Task to carry out
Render the lines as a Markdown table with columns "No." and "Line", giving each a row number and leaving out blank lines. Begin at the line that contains "Click the calendar icon beside Change" and stop after the line that contains "coord(752,251)".

Material for this exercise

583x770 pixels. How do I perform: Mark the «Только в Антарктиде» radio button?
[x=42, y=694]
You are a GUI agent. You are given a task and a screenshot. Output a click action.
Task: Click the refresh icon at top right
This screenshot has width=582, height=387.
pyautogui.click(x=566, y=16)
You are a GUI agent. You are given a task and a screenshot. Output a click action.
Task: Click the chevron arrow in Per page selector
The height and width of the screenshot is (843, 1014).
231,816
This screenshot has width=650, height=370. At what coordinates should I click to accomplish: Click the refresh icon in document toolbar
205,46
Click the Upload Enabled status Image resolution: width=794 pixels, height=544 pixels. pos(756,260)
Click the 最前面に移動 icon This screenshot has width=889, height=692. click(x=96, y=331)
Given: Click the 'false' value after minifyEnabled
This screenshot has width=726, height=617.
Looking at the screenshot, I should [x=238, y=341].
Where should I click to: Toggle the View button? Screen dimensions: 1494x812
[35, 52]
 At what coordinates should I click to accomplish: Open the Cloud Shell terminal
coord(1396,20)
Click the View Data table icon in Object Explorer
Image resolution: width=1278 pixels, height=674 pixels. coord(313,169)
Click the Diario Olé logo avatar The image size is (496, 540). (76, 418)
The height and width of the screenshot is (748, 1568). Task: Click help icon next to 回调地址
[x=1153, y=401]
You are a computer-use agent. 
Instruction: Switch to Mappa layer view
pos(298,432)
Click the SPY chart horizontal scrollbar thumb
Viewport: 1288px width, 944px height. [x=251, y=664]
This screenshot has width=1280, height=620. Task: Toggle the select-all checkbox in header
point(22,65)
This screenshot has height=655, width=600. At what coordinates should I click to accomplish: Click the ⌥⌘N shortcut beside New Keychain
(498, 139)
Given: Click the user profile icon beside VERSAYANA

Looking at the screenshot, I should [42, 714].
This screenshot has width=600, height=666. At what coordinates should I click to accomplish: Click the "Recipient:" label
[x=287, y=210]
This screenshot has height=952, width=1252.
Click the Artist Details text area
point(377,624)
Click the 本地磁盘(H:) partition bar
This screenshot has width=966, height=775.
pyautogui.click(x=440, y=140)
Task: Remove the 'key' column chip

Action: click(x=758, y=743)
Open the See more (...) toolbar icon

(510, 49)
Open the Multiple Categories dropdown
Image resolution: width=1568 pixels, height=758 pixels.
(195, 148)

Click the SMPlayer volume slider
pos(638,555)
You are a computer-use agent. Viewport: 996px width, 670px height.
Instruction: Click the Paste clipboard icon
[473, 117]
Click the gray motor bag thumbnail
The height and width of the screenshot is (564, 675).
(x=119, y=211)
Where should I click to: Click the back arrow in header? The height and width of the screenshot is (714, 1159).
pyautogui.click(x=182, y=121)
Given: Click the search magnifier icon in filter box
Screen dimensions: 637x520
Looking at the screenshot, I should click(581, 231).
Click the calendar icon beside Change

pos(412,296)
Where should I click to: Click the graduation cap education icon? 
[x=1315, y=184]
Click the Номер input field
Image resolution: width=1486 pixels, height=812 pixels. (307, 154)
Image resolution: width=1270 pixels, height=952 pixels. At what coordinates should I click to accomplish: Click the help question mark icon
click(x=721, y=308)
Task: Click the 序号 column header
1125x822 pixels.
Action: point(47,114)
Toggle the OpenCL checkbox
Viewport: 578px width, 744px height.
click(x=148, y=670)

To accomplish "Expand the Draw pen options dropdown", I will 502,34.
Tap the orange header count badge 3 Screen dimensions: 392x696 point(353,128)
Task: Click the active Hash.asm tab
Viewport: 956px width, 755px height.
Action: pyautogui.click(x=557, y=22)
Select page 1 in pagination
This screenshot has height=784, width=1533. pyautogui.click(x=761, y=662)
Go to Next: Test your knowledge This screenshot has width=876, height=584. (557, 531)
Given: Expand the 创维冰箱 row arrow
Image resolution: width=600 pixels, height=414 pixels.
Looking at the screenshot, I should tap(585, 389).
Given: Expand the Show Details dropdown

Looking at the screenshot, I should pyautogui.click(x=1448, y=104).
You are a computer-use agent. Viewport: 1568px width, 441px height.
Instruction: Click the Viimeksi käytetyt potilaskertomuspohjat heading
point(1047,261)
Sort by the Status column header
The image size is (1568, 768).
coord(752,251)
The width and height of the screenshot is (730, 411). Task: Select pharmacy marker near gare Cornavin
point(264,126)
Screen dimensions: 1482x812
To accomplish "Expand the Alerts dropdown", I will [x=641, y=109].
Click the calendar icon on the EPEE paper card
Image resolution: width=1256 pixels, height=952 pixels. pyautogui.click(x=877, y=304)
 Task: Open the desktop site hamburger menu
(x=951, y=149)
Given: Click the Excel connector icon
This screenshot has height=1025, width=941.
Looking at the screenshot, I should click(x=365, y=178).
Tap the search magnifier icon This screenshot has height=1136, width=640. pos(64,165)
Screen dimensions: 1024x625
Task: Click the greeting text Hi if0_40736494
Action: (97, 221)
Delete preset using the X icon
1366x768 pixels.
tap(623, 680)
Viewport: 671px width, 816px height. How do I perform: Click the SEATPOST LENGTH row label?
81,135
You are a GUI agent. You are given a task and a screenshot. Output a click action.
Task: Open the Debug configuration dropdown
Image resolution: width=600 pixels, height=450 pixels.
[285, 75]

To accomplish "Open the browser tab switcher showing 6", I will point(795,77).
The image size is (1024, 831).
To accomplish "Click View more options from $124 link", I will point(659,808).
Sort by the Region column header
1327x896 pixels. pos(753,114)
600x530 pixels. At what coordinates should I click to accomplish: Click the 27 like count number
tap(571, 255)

Answer below
| No. | Line |
|---|---|
| 1 | Click the calendar icon beside Change |
| 2 | pos(412,296) |
| 3 | Where should I click to: Click the graduation cap education icon?  |
| 4 | [x=1315, y=184] |
| 5 | Click the Номер input field |
| 6 | Image resolution: width=1486 pixels, height=812 pixels. (307, 154) |
| 7 | Image resolution: width=1270 pixels, height=952 pixels. At what coordinates should I click to accomplish: Click the help question mark icon |
| 8 | click(x=721, y=308) |
| 9 | Task: Click the 序号 column header |
| 10 | 1125x822 pixels. |
| 11 | Action: point(47,114) |
| 12 | Toggle the OpenCL checkbox |
| 13 | Viewport: 578px width, 744px height. |
| 14 | click(x=148, y=670) |
| 15 | To accomplish "Expand the Draw pen options dropdown", I will 502,34. |
| 16 | Tap the orange header count badge 3 Screen dimensions: 392x696 point(353,128) |
| 17 | Task: Click the active Hash.asm tab |
| 18 | Viewport: 956px width, 755px height. |
| 19 | Action: pyautogui.click(x=557, y=22) |
| 20 | Select page 1 in pagination |
| 21 | This screenshot has height=784, width=1533. pyautogui.click(x=761, y=662) |
| 22 | Go to Next: Test your knowledge This screenshot has width=876, height=584. (557, 531) |
| 23 | Given: Expand the 创维冰箱 row arrow |
| 24 | Image resolution: width=600 pixels, height=414 pixels. |
| 25 | Looking at the screenshot, I should tap(585, 389). |
| 26 | Given: Expand the Show Details dropdown |
| 27 | Looking at the screenshot, I should pyautogui.click(x=1448, y=104). |
| 28 | You are a computer-use agent. Viewport: 1568px width, 441px height. |
| 29 | Instruction: Click the Viimeksi käytetyt potilaskertomuspohjat heading |
| 30 | point(1047,261) |
| 31 | Sort by the Status column header |
| 32 | The image size is (1568, 768). |
| 33 | coord(752,251) |